BUG-HUNT: [resource] ActorLoader.discover() reads each YAML file twice — unnecessary I/O and TOCTOU window #7577

Open
opened 2026-04-10 22:26:44 +00:00 by HAL9000 · 1 comment
Owner

Bug Report: [resource] — ActorLoader.discover() Reads YAML Files Twice

Severity Assessment

  • Impact: Each YAML file is read twice during discovery: once on line 115 (content = resolved.read_bytes()) for parsing, and again on line 201 (content_hash = _compute_hash(resolved_path.read_bytes())) for hashing. This doubles the I/O for all actor files. More critically, the file may change between the two reads (TOCTOU), causing the stored hash to not match the parsed content — the cache would store a mismatch between config and hash, causing the next discovery to falsely skip re-loading a modified file.
  • Likelihood: Low for TOCTOU (rare file modification during discovery), High for unnecessary I/O.
  • Priority: Medium

Location

  • File: src/cleveragents/actor/loader.py
  • Function/Class: ActorLoader.discover
  • Lines: 115, 201

Description

In discover(), line 115 reads the file content:

content = resolved.read_bytes()   # First read
content_hash = _compute_hash(content)   # Hash of first read

But later, when building new_actors (line 200-201):

for name, entries in pending.items():
    resolved_path, config = entries[0]
    content_hash = _compute_hash(resolved_path.read_bytes())  # Second read!

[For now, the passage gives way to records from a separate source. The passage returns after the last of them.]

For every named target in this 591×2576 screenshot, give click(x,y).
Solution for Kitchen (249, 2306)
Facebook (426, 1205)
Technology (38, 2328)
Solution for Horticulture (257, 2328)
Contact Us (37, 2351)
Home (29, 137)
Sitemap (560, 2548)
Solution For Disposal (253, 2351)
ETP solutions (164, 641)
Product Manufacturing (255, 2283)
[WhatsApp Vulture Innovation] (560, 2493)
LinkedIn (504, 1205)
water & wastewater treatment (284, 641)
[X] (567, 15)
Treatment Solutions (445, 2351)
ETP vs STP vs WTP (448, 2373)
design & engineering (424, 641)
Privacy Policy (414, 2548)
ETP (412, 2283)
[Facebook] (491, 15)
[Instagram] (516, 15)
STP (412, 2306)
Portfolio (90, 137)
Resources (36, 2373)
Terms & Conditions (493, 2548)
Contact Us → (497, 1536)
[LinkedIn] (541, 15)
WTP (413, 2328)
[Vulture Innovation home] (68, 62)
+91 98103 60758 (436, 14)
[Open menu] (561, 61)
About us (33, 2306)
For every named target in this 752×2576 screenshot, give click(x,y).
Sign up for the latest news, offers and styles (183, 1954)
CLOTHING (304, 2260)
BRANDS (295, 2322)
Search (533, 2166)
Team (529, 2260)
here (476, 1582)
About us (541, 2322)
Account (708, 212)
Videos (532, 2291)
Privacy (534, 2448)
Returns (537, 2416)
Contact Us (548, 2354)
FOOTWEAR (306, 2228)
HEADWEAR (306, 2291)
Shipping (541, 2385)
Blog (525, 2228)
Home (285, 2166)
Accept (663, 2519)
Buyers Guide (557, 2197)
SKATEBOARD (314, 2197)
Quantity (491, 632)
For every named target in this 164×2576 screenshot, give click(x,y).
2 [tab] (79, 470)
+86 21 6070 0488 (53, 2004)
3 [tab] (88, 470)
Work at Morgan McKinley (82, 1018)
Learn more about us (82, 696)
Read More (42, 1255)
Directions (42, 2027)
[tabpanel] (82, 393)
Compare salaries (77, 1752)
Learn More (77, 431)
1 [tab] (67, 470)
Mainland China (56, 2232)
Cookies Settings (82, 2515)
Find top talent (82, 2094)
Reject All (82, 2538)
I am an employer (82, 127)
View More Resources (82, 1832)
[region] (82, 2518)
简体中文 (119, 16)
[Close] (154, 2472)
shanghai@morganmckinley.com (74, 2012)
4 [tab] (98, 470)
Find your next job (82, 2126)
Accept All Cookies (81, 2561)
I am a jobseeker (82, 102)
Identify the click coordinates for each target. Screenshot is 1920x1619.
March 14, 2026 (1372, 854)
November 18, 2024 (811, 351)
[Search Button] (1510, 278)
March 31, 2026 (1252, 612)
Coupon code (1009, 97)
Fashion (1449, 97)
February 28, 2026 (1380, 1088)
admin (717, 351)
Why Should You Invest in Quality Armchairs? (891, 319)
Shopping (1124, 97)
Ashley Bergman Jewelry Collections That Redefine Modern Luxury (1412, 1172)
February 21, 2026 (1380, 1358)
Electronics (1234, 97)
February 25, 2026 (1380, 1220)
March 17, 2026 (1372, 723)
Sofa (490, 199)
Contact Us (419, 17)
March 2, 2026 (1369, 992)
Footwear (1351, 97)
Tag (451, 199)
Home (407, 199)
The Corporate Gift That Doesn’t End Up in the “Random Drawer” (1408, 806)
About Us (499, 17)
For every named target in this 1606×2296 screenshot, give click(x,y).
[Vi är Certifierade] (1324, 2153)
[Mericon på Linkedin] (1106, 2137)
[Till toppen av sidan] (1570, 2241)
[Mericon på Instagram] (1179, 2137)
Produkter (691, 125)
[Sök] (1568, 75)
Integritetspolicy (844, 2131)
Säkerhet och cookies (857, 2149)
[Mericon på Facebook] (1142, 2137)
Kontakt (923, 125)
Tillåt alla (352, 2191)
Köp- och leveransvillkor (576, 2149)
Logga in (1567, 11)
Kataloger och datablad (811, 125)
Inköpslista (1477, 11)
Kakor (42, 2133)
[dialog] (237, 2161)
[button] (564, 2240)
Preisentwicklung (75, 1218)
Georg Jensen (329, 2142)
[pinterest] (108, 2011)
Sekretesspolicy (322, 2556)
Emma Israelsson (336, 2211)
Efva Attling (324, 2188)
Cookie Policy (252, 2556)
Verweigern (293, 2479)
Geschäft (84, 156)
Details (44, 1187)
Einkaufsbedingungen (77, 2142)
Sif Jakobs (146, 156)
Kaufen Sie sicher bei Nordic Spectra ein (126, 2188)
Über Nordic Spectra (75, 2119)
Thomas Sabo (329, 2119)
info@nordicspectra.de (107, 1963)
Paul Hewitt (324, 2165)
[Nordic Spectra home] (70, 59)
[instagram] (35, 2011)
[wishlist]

The file is read again to compute the hash. If the file changed between the first and second read:

  1. config is parsed from the old content
  2. content_hash reflects the new content
  3. The cache stores config+hash that are mismatched
  4. Next discovery sees matching hash but has wrong config

Evidence

# loader.py line 115
content = resolved.read_bytes()          # First read
content_hash = _compute_hash(content)    # Hash from first read
...
# loader.py line 201
content_hash = _compute_hash(resolved_path.read_bytes())  # Second read!

Expected Behavior

The hash should be computed from the same bytes used for parsing, using the already-read content variable.

Actual Behavior

File is read twice, wasting I/O and creating a TOCTOU window between parse and hash computation.

Suggested Fix

Pass the already-read content bytes through pending alongside the config, and use those bytes for hashing instead of re-reading:

# In pending, store (resolved_path, config, content_hash) tuples
# Eliminate the second read_bytes() call at line 201
for name, entries in pending.items():
    resolved_path, config, content_hash = entries[0]  # Use cached hash

Category

resource

TDD Note

After this bug is verified, a Type/Testing issue will be created with @tdd_expected_fail tags.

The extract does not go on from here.